▶ _INSTRUCTIONS TO FOLLOW_: Set down every line from the one containing "Task: Apply the Bad cell style swatch" through the last line of the records below, exactly as written, and leave out the pictures.

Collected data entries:
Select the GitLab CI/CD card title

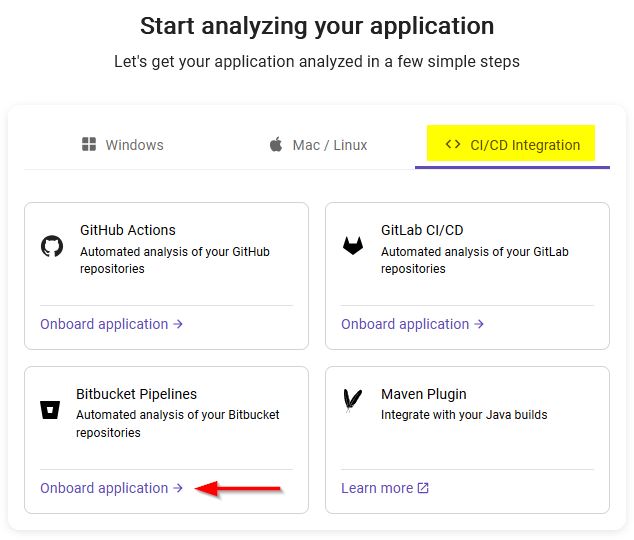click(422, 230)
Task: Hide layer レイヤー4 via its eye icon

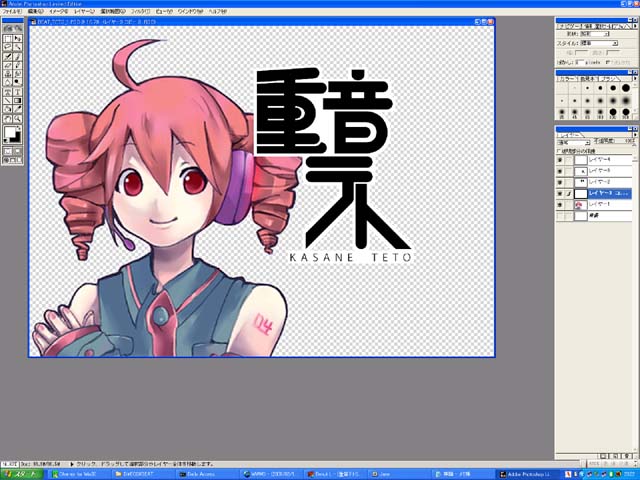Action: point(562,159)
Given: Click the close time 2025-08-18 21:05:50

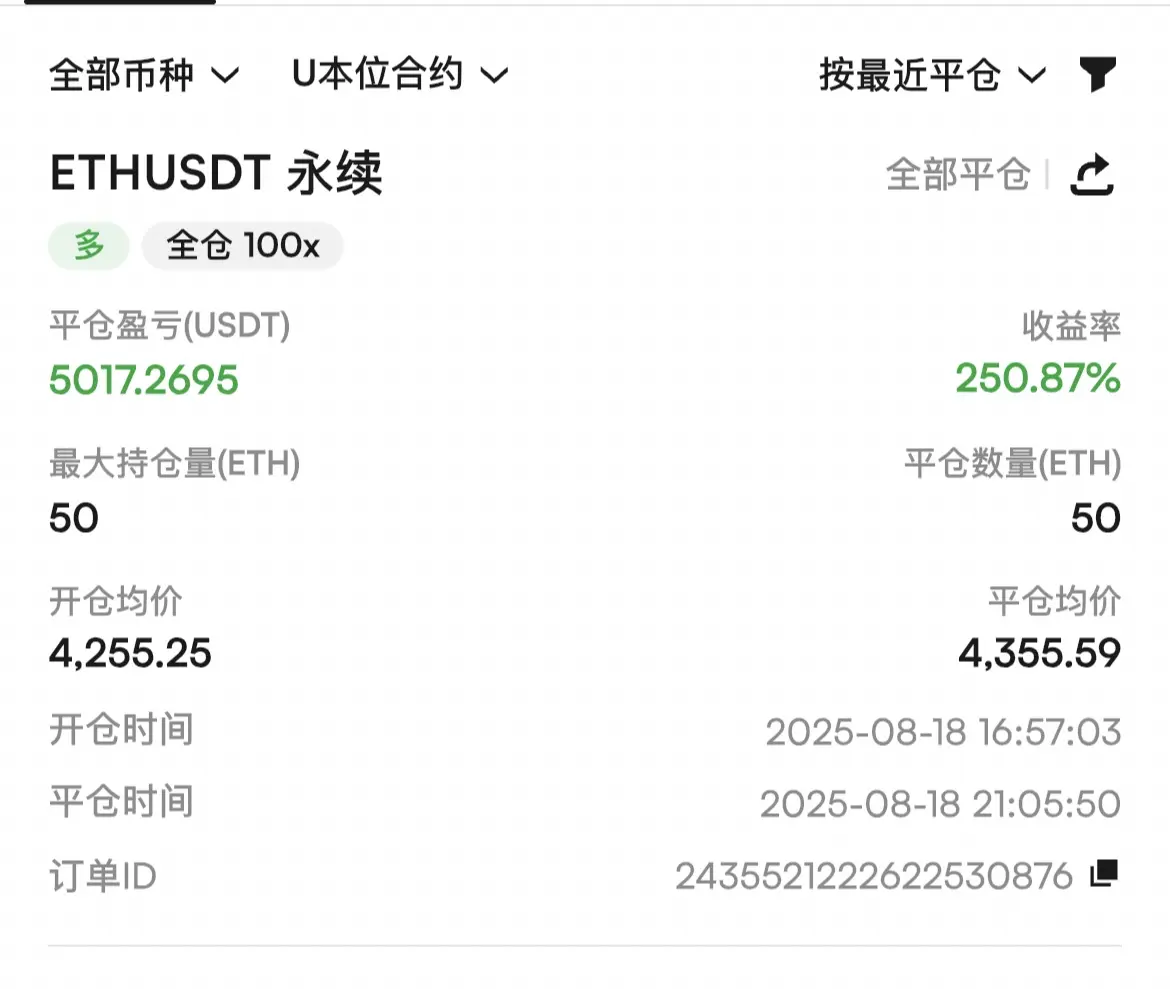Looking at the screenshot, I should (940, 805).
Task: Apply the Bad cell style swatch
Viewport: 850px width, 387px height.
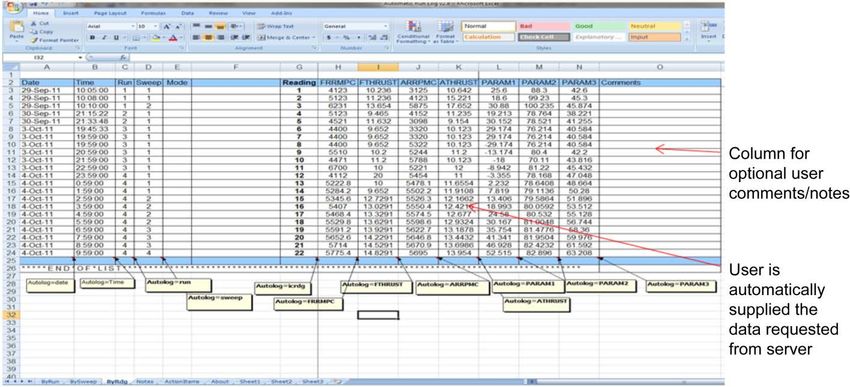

▶ _ANSWER SPACE_:
Task: Apply the Bad cell style swatch
Viewport: 850px width, 387px height.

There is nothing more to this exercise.